→ Work required
Your reply should hold only the lines from the one containing "About Us (466, 157)" to the final line of the listing below, restated word for word.

########

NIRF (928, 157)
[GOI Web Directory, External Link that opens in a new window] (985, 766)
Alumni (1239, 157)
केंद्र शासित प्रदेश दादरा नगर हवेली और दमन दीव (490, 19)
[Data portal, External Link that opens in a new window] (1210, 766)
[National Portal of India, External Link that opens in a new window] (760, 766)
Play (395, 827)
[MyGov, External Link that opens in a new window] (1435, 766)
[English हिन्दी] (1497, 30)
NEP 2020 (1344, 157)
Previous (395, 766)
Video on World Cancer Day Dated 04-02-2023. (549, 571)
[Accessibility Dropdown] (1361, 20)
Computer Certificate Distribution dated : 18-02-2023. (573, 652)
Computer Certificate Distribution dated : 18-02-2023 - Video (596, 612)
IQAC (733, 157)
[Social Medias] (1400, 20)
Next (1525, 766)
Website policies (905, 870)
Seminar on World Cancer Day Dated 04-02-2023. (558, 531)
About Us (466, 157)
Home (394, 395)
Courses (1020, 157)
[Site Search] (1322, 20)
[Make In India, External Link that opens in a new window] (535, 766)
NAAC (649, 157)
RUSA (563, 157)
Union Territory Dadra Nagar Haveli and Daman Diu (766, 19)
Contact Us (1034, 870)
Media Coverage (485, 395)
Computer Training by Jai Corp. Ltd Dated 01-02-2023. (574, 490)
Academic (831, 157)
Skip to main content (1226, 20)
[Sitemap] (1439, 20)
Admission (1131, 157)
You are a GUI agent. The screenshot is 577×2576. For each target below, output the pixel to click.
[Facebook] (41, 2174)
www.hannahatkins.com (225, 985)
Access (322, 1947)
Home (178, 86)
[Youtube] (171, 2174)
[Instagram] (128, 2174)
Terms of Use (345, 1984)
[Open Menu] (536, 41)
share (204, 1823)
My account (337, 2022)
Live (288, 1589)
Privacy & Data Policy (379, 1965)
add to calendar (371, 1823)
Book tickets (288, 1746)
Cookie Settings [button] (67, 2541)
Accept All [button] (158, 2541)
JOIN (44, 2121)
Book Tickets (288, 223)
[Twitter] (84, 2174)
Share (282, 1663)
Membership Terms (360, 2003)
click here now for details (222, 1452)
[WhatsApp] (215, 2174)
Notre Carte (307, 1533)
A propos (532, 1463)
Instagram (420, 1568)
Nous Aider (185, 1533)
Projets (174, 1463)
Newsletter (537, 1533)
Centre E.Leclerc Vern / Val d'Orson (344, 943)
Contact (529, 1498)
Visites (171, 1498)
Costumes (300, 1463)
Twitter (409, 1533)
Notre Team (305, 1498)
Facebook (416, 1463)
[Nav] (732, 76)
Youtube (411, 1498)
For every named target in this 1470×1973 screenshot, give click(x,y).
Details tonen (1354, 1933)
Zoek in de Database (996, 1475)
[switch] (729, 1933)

########

→ The answer
About Us (466, 157)
Home (394, 395)
Courses (1020, 157)
[Site Search] (1322, 20)
[Make In India, External Link that opens in a new window] (535, 766)
NAAC (649, 157)
RUSA (563, 157)
Union Territory Dadra Nagar Haveli and Daman Diu (766, 19)
Contact Us (1034, 870)
Media Coverage (485, 395)
Computer Training by Jai Corp. Ltd Dated 01-02-2023. (574, 490)
Academic (831, 157)
Skip to main content (1226, 20)
[Sitemap] (1439, 20)
Admission (1131, 157)
You are a GUI agent. The screenshot is 577×2576. For each target below, output the pixel to click.
[Facebook] (41, 2174)
www.hannahatkins.com (225, 985)
Access (322, 1947)
Home (178, 86)
[Youtube] (171, 2174)
[Instagram] (128, 2174)
Terms of Use (345, 1984)
[Open Menu] (536, 41)
share (204, 1823)
My account (337, 2022)
Live (288, 1589)
Privacy & Data Policy (379, 1965)
add to calendar (371, 1823)
Book tickets (288, 1746)
Cookie Settings [button] (67, 2541)
Accept All [button] (158, 2541)
JOIN (44, 2121)
Book Tickets (288, 223)
[Twitter] (84, 2174)
Share (282, 1663)
Membership Terms (360, 2003)
click here now for details (222, 1452)
[WhatsApp] (215, 2174)
Notre Carte (307, 1533)
A propos (532, 1463)
Instagram (420, 1568)
Nous Aider (185, 1533)
Projets (174, 1463)
Newsletter (537, 1533)
Centre E.Leclerc Vern / Val d'Orson (344, 943)
Contact (529, 1498)
Visites (171, 1498)
Costumes (300, 1463)
Twitter (409, 1533)
Notre Team (305, 1498)
Facebook (416, 1463)
[Nav] (732, 76)
Youtube (411, 1498)
For every named target in this 1470×1973 screenshot, give click(x,y).
Details tonen (1354, 1933)
Zoek in de Database (996, 1475)
[switch] (729, 1933)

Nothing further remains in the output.